29 July 2022
Nörz D, Tang HT, Emmerich P, et al. Rapid Adaptation of Established High-Throughput Molecular Testing Infrastructure for Monkeypox Virus Detection. Emerg Infect Dis. 2022 Jul 29;28(9). PubMed: https://pubmed.gov/35905463. Full text: https://wwwnc.cdc.gov/eid/article/28/9/22-0917_article
The authors adapted 2 published quantitative PCRs for use as a dual-target monkeypox virus test on widely used automated high-throughput PCR systems. The lower limit of detection for the combined assays was 4.795 (95% CI 3.6–8.6) copies/mL. The assay showed 100% positive (n = 11) and 100% negative (n = 56) agreement.
26 July 2022
“To increase the accessibility of monkeypox testing, the US Department of Health and Human Services (HHS) began shipping monkeypox tests in late June to 5 commercial laboratory companies: Aegis Science, Labcorp, Mayo Clinic Laboratories, Quest Diagnostics, and Sonic Healthcare.”
16 July 2022
Peiró-Mestres A, Fuertes I, Camprubí-Ferrer D, et al. Frequent detection of monkeypox virus DNA in saliva, semen, and other clinical samples from 12 patients, Barcelona, Spain, May to June 2022. Euro Surveill. 2022 Jul;27(28). PubMed: https://pubmed.gov/35837964. Full text: https://doi.org/10.2807/1560-7917.ES.2022.27.28.2200503
In 147 clinical samples from 12 patients tested by by real-time PCR, monkeypox virus DNA was detected in saliva from all cases, sometimes with high viral loads. Other samples were frequently positive: rectal swab (11/12 cases), nasopharyngeal swab (10/12 cases), semen (7/9 cases), urine (9/12 cases) and faeces (8/12 cases).
15 July 2022
Aden TA, Blevins P, York SW, et al. Rapid Diagnostic Testing for Response to the Monkeypox Outbreak – Laboratory Response Network, United States, May 17-June 30, 2022. MMWR Morb Mortal Wkly Rep. 2022 Jul 15;71(28):904-907. PubMed: https://pubmed.gov/35834423. Full text: https://doi.org/10.15585/mmwr.mm7128e1
By the end of June 2022, <10% of the US Laboratory Response Network (LRN) non-variola Orthopoxvirus (NVO) testing capacity had been used.
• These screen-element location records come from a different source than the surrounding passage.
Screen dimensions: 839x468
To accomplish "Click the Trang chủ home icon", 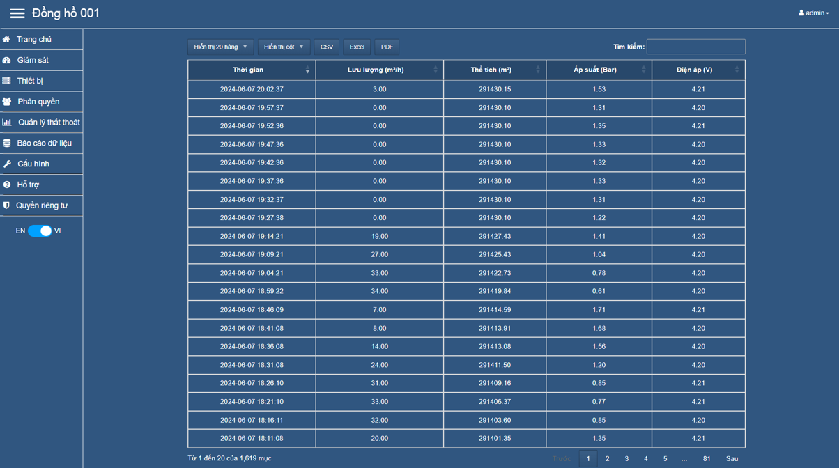I will 6,40.
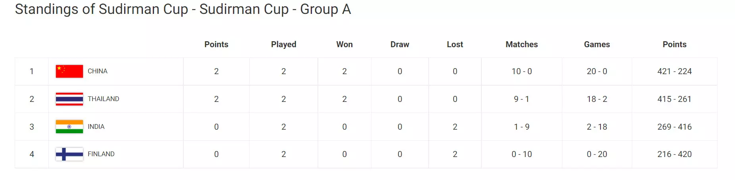Click the Lost column header
The image size is (735, 180).
point(455,44)
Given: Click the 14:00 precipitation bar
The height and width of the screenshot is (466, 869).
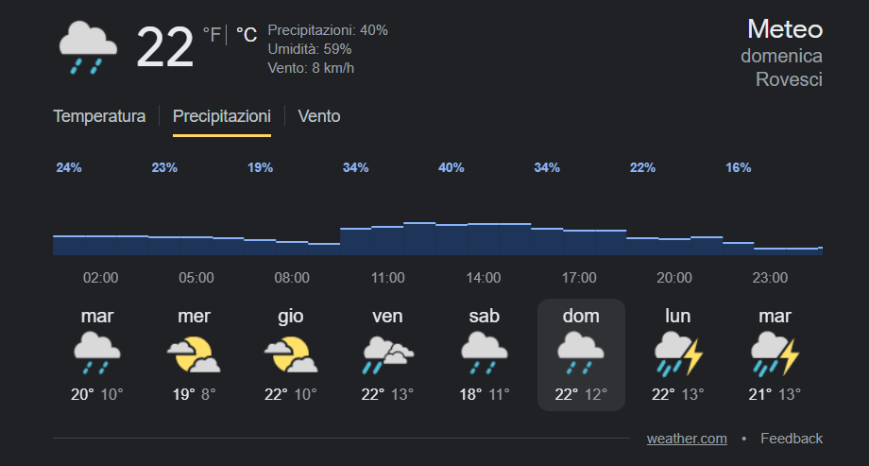Looking at the screenshot, I should (484, 239).
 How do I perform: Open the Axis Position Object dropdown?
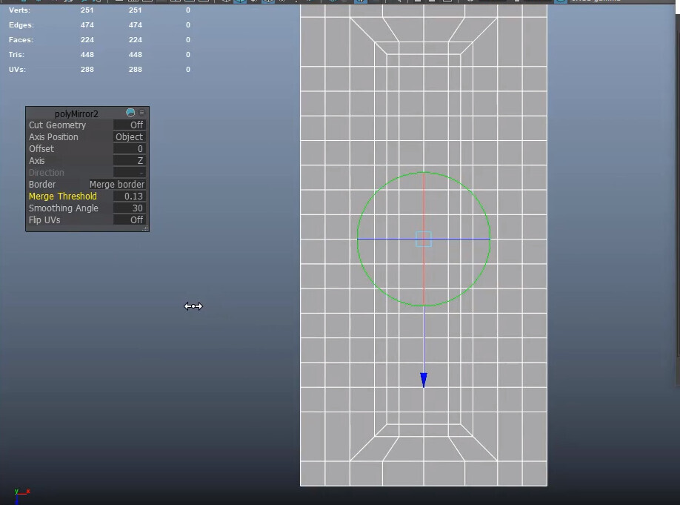[x=129, y=136]
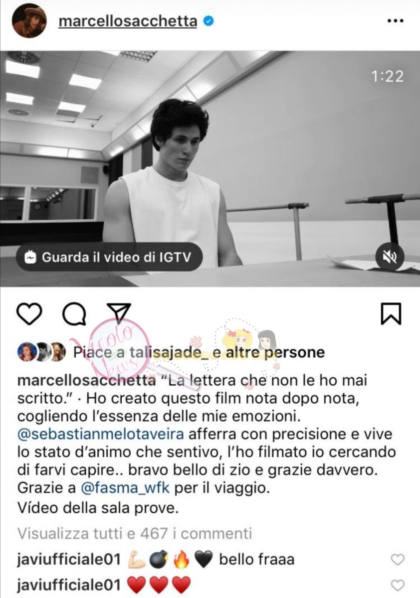Open the marcellosacchetta profile picture
Screen dimensions: 420x598
click(x=29, y=21)
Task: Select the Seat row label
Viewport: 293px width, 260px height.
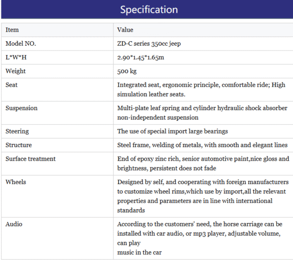Action: pyautogui.click(x=11, y=85)
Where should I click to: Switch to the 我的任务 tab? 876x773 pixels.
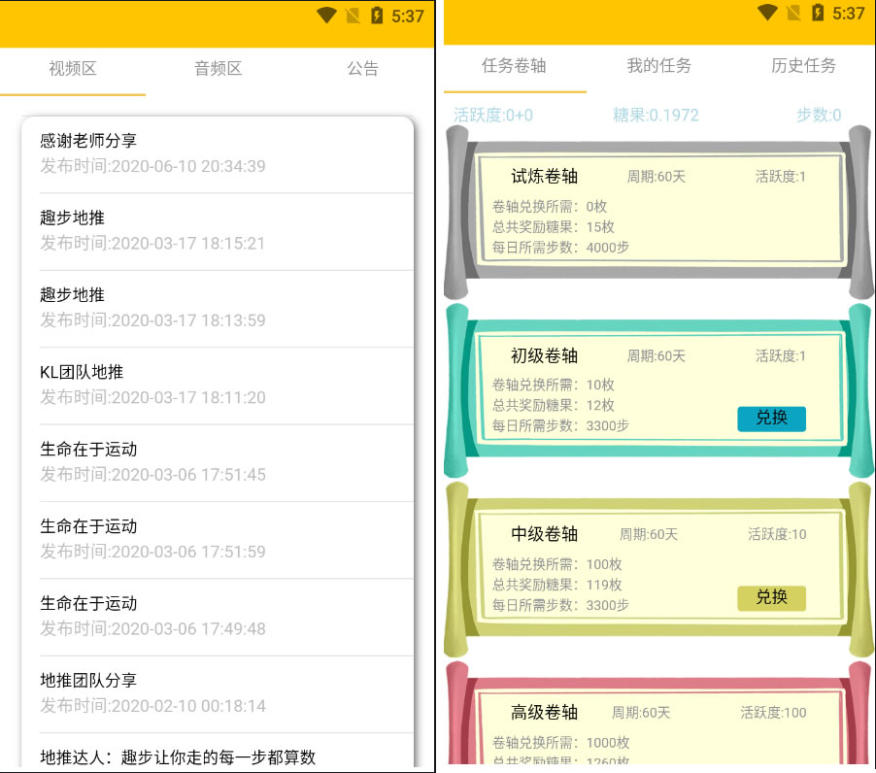(658, 66)
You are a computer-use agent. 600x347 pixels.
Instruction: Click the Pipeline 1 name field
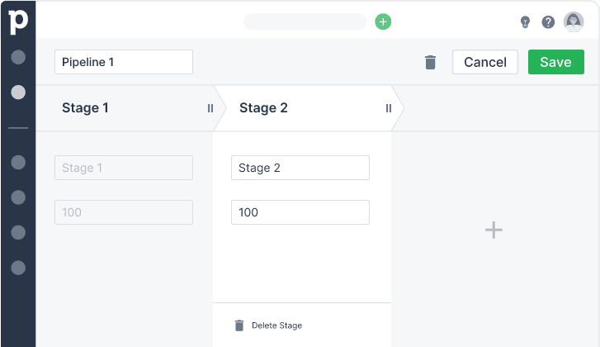124,62
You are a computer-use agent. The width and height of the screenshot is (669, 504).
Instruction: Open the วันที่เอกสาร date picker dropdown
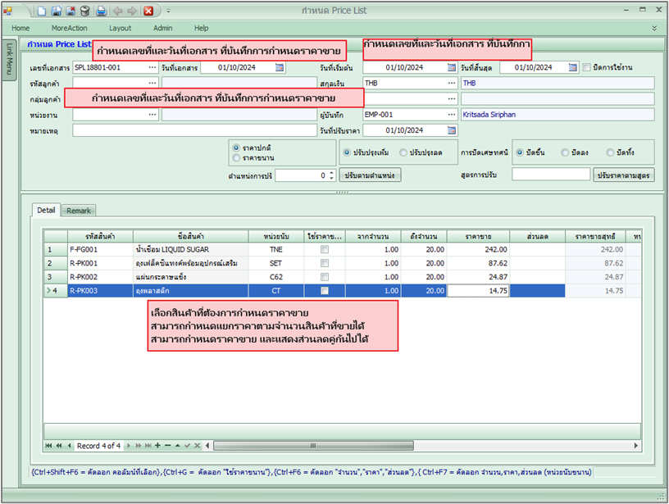click(279, 67)
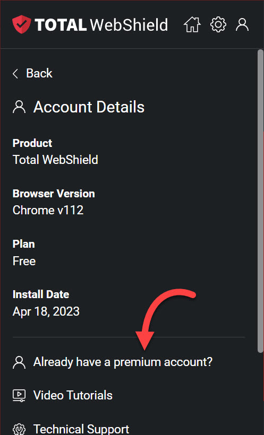264x435 pixels.
Task: Click the red shield logo icon
Action: pos(21,24)
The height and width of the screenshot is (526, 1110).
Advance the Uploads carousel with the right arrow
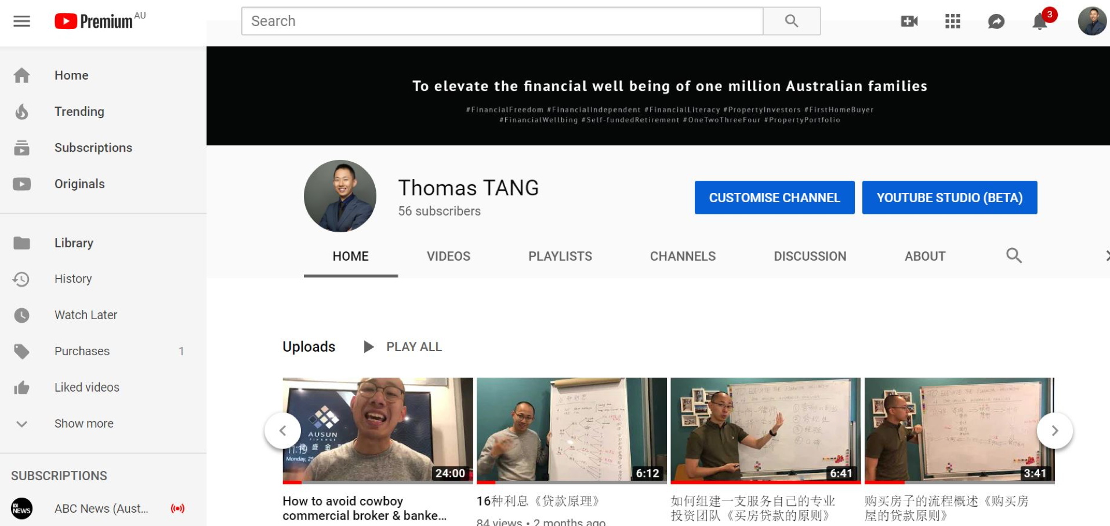(1055, 430)
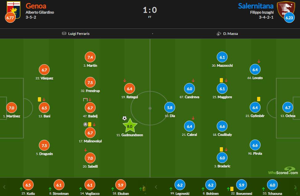The height and width of the screenshot is (196, 300).
Task: Click the substitution arrow above Retegui
Action: click(x=125, y=81)
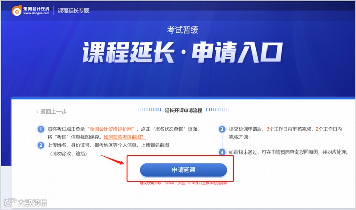Click the back chevron before 返回上一步

pos(37,111)

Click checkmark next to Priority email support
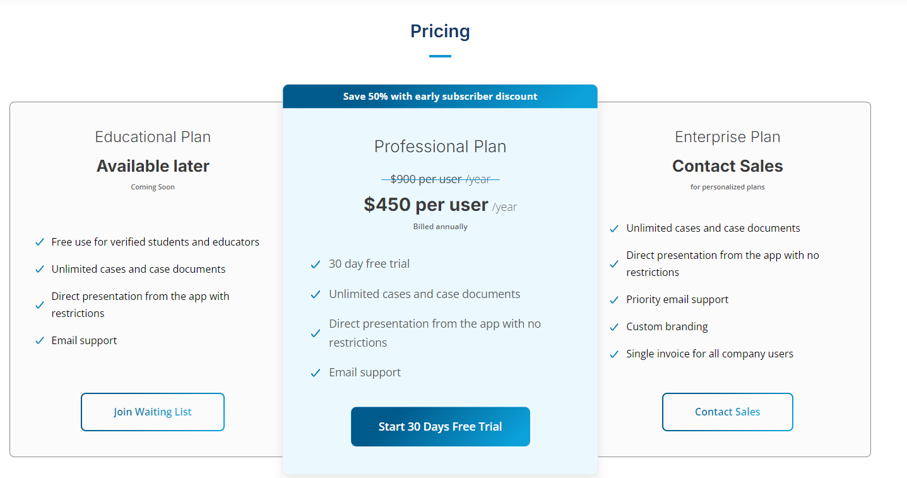[x=614, y=300]
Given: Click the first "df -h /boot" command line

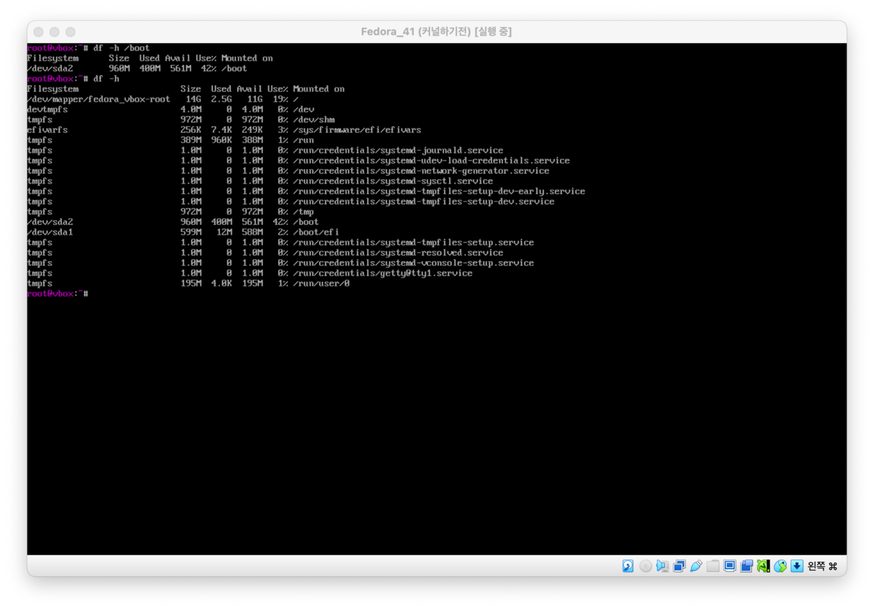Looking at the screenshot, I should point(121,48).
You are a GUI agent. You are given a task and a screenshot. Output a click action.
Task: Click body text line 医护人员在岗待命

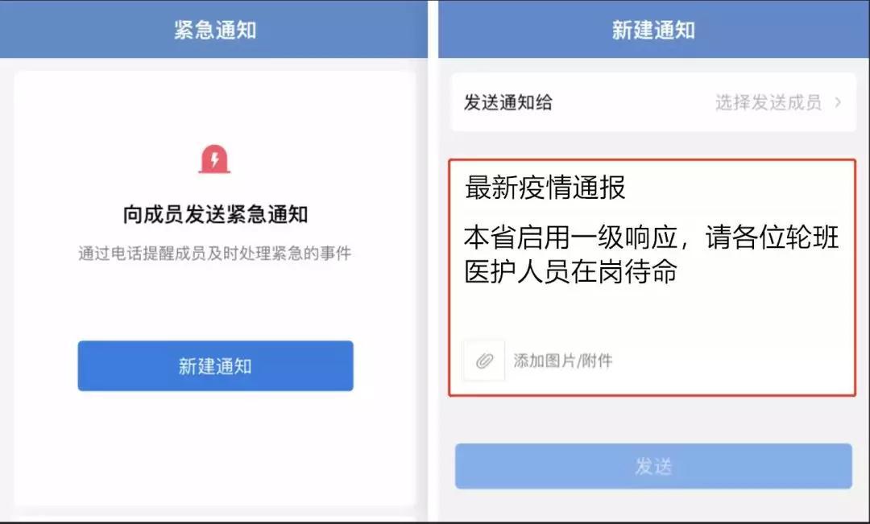pyautogui.click(x=570, y=272)
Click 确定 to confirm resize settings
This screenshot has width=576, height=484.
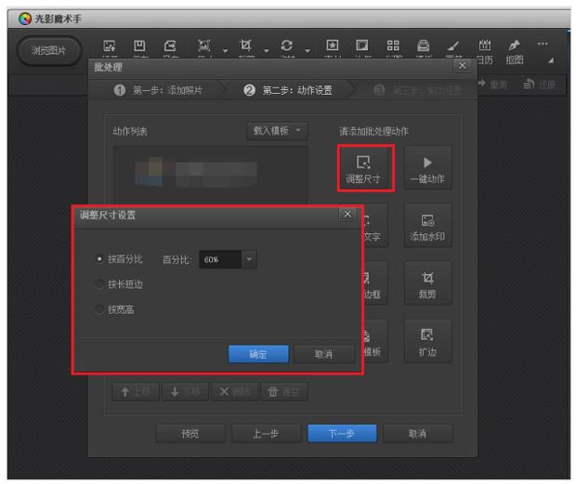point(257,354)
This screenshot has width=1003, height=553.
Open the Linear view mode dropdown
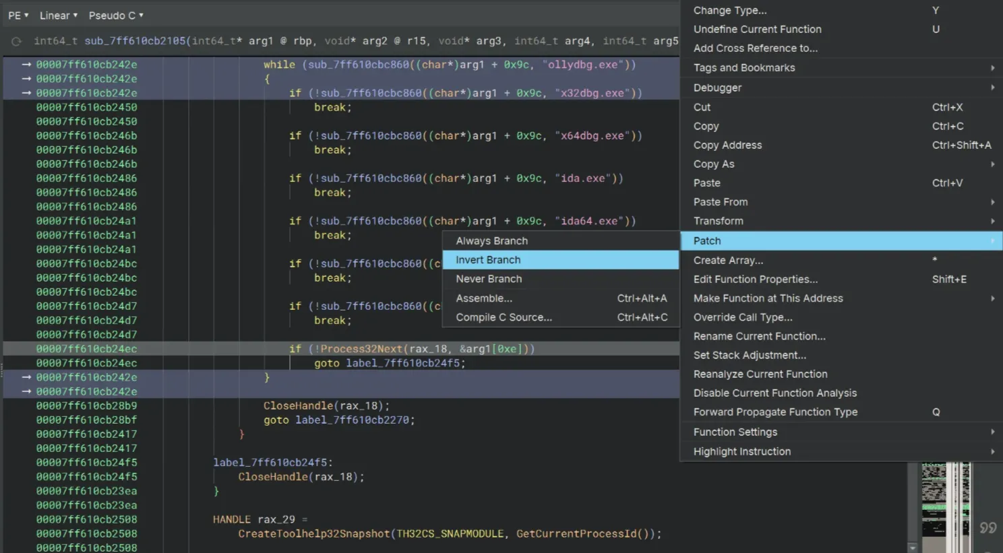point(58,15)
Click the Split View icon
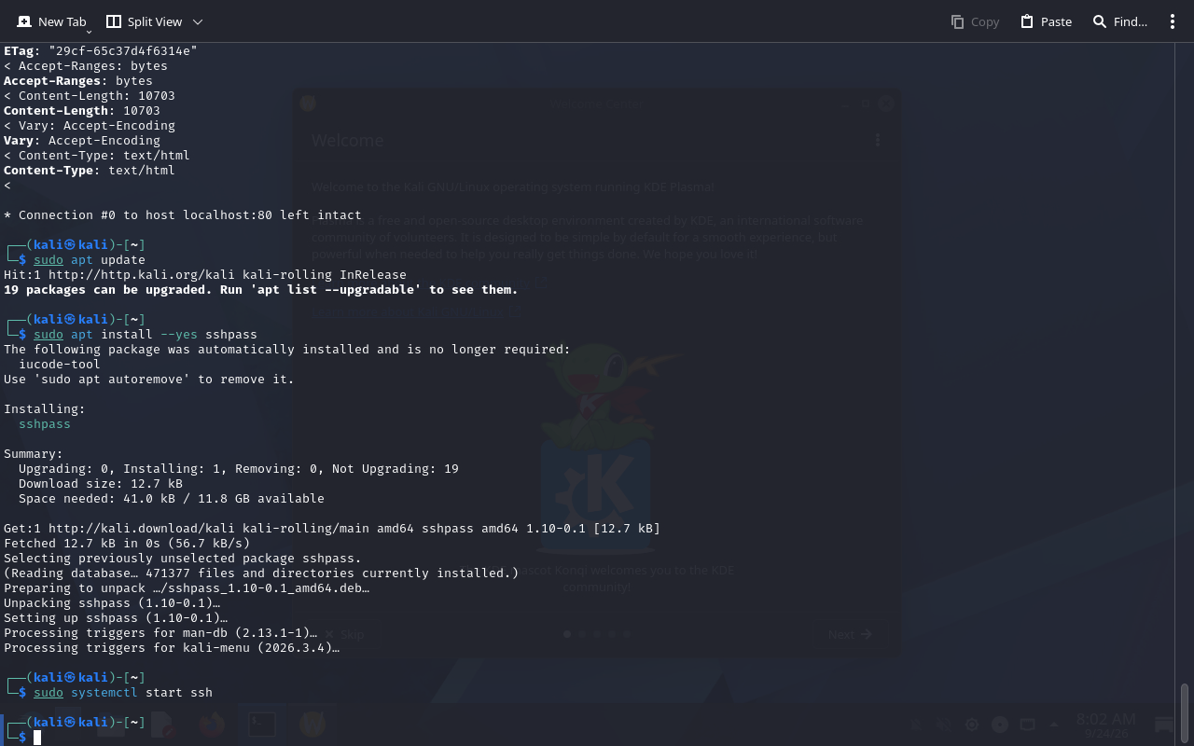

Expansion to five commercial laboratories starting the week of July 5 will make testing in more accessible and increase convenience for providers and patients.
6 July 2022
Mande G, Akonda I, De Weggheleire A, et al. Enhanced surveillance of monkeypox in Bas-Uélé, Democratic Republic of Congo: the limitations of symptom-based case definitions. Int J Infect Dis. 2022 Jul 6:S1201-9712(22)00390-3. PubMed: https://pubmed.gov/35809857. Full text: https://doi.org/10.1016/j.ijid.2022.06.060
In this study from the Democratic Republic of Congo, the authors find that only 27% of suspect cases, as identified by an adapted “community” case definition, were confirmed as monkeypox. Most cases were finally diagnosed as chickenpox. Only three clinical features (monomorphic rash, rash on palms of hands, and rash on soles of feet) had some discriminative value for monkeypox.
4 July 2022
Ulaeto DO, Lonsdale SG, Laidlaw SM, Clark GC, Horby P, Carroll MW. A prototype lateral flow assay for detection of orthopoxviruses. Lancet Infect Dis. 2022 Jul 4:S1473-3099(22)00440-6. PubMed: https://pubmed.gov/35798023. Full text: https://doi.org/10.1016/S1473-3099(22)00440-6
The authors describe a prototype lateral flow assay that uses a cocktail of four monoclonal antibodies specific for Old World orthopoxviruses. The monoclonal antibodies do not recognise New World orthopoxviruses or members of the Parapoxvirus, Leporipoxvirus, or Suipoxvirus genera.
24 June 2022
Vandenbogaert M, Kwasiborski A, Gonofio E, et al. Nanopore sequencing of a monkeypox virus strain isolated from a pustular lesion in the Central African Republic. Sci Rep. 2022 Jun 24;12(1):10768. PubMed: https://pubmed.gov/35750759. Full text: https://doi.org/10.1038/s41598-022-15073-1
The authors evaluated the use of the portable real-time ONT sequencer (MinION) to target and sequence the full MPXV genome from DNA isolated from a pustular lesion in the context of an epidemic in a remote area of the Central African Republic.